We knew better and so do they. But who can we trust to give us the right information?
Over 50 years of “drug war” education rooted in “just say no!” has only resulted in more overdoses, more people in jail, and more harm to communities, especially those already marginalized.
The “good ol’ days” of a relatively stable and safer drug supply are over — anyone could get one batch of drugs Monday and another Tuesday, both being completely different combinations of drugs without any knowledge of the risks, now or in the future.
Today, fentanyl and xylazine dominate headlines, while on the street we already see increasingly deadlier combinations with benzodiazepines, nitazines, tranquilizers and other potent drugs. These conditions result in several crises, the worst being high rates of overdose and increasing hesitancy to access the few forms of treatment available. (Colorado last year had 1,097 fentanyl-related overdose deaths versus 222 in 2019.)
Currently, most of our health care system in Colorado is unable to safely or effectively manage withdrawal from fentanyl alone, let alone concurrent fentanyl, xylazine and benzo dependency.
Harm reduction works because it prioritizes the input of those most affected, accurate drug education, compassion and evidence-based solutions. We need to take that demonstrable success and expand it by integrating peer-led education, community outreach programs, prevention, syringe services and competent substance use disorder care into a comprehensive approach.
I often hear opponents of harm reduction say we should spend our time and resources on treatment and recovery supports, not “enabling drug use.” The thing is, harm reduction recognizes the value in these components, but no one is fighting against those things (though they’re vocal about the health care reforms necessary to truly enhance access to and quality of treatment options).
If one-third of Colorado’s policymakers were saying we need to reduce the number of treatment beds in the community, I’d be fighting those policies, too. That is not what’s happening.
I see young people every day in Jefferson County in the Syringe Service Program who say things like, “I wish I would have known what I know now before I got to this point.” We owe it to our youth and their families to recognize and then tell them the truth: People have always used drugs and always will, there’s reality and there’s ideology, and if you choose to use, here’s what you need to know and where you can go to get real help.
Organizations like the Drug Policy Alliance have built a foundation to transform the way we educate people about drugs with their safety-first curriculum. Campaigns like Keep the Party Safe use facts to steer young people to information and resources they can trust.
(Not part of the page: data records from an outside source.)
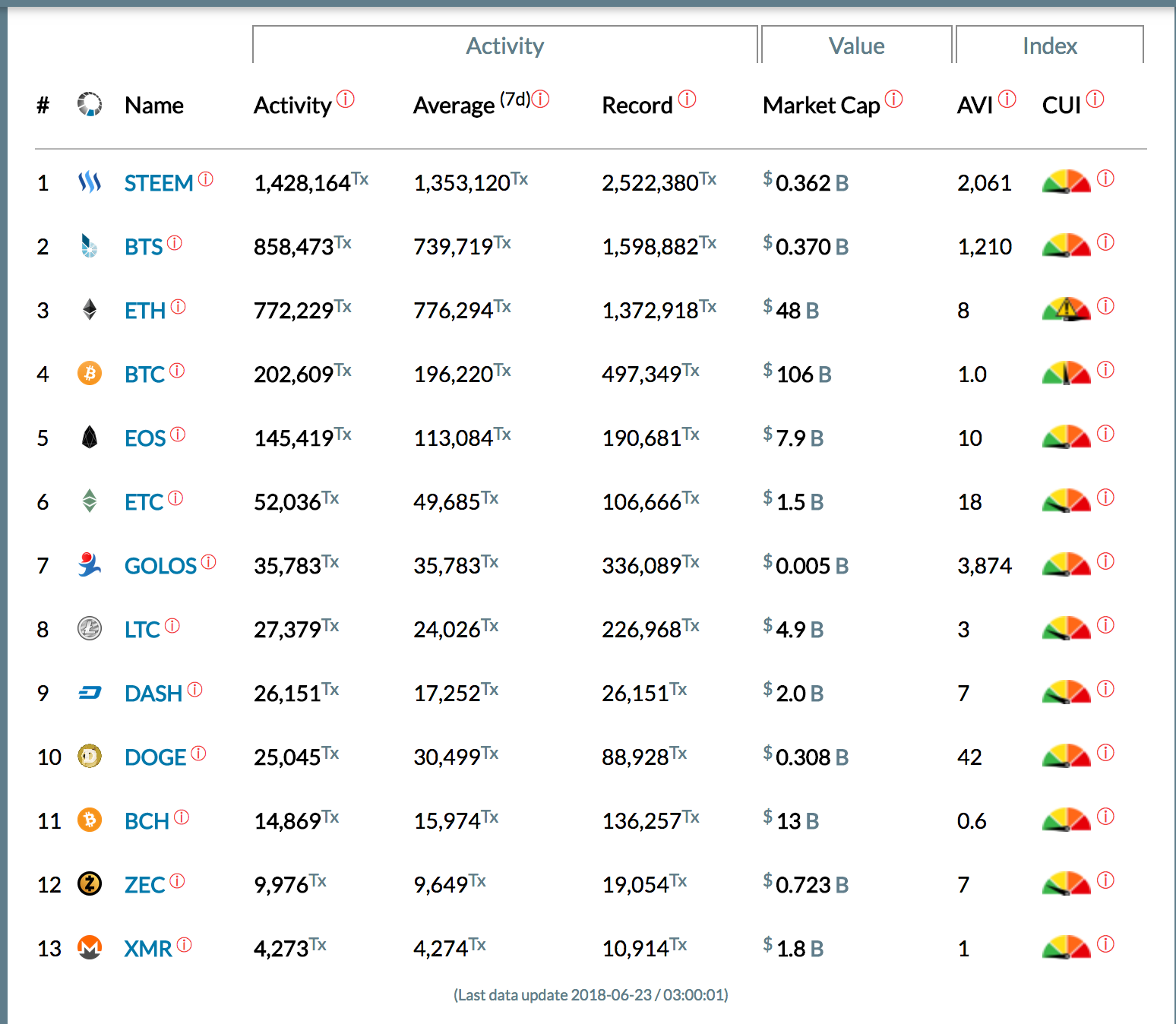Click the STEEM coin logo icon
Viewport: 1176px width, 1024px height.
[x=90, y=182]
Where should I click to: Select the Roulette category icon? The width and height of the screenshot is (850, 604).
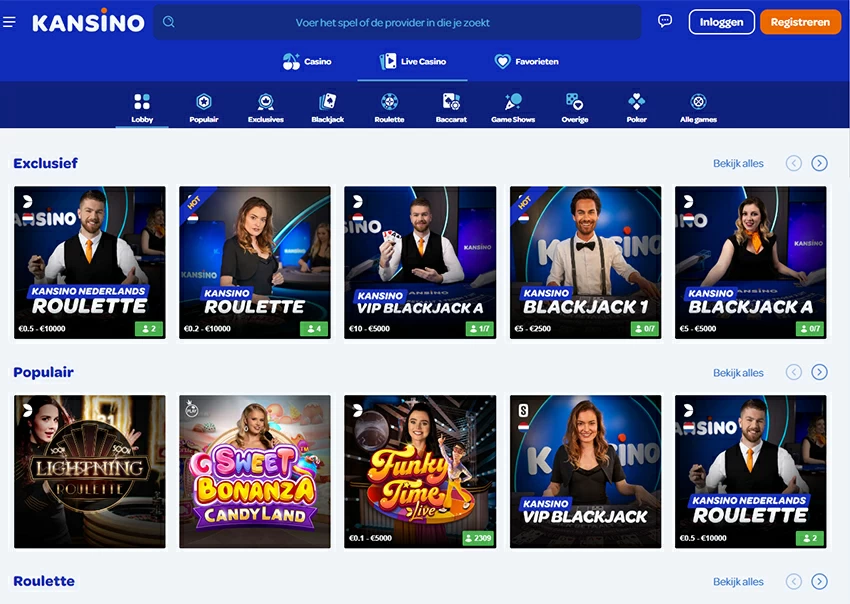(389, 105)
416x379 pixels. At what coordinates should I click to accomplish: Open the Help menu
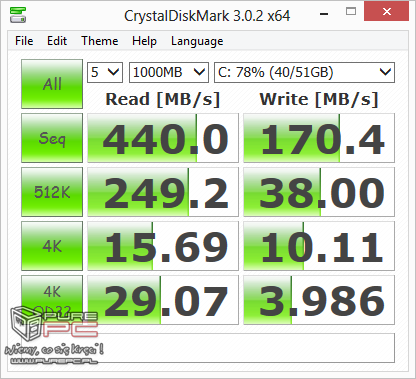[144, 41]
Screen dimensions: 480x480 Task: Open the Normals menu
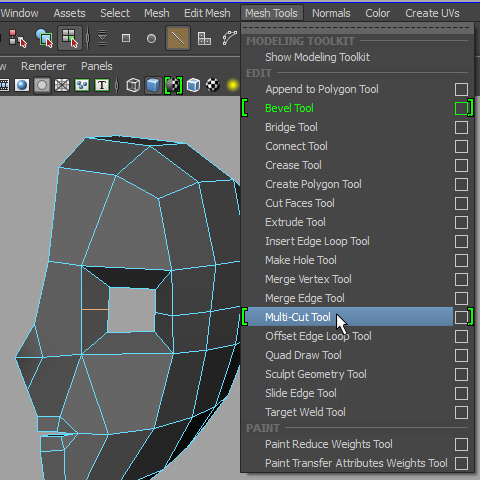click(x=331, y=13)
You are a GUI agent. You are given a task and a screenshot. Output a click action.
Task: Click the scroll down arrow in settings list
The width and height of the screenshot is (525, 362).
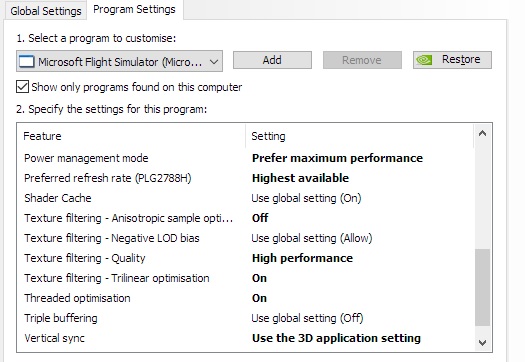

We must ground our approach to this crisis with the same values we use when approaching other problems in our Colorado communities: empathy, facts/evidence and community collaboration. We need to change education and intervention strategies to respond to the complexities of today’s drug landscape.
Parents, educators, administrators and policymakers have two groups willing to get on the right track: public health experts and those needing the education, the youth. We must leverage real-time data and evidence to help youth lead the design of the curriculums built for them. I hear them begging, “nothing about us without us!” Do you?
Saturday is International Overdose Awareness Day. Take time to consider your values, your community and your loved ones, especially the youth. What changes are you willing to make to turn the tide? What will it take to abandon a lifetime of misinformation and fear to embrace facts and evidence? What price are you willing to pay to keep doing what got us here and stay comfortable?
Michael Miller, who uses drugs and is in recovery from a chaotic relationship to them, lives in Aurora and is the HIV and Harm Reduction Program Manager and a drug policy expert at Jefferson County Public Health. (All views are my own and do not reflect those of organizations I serve.)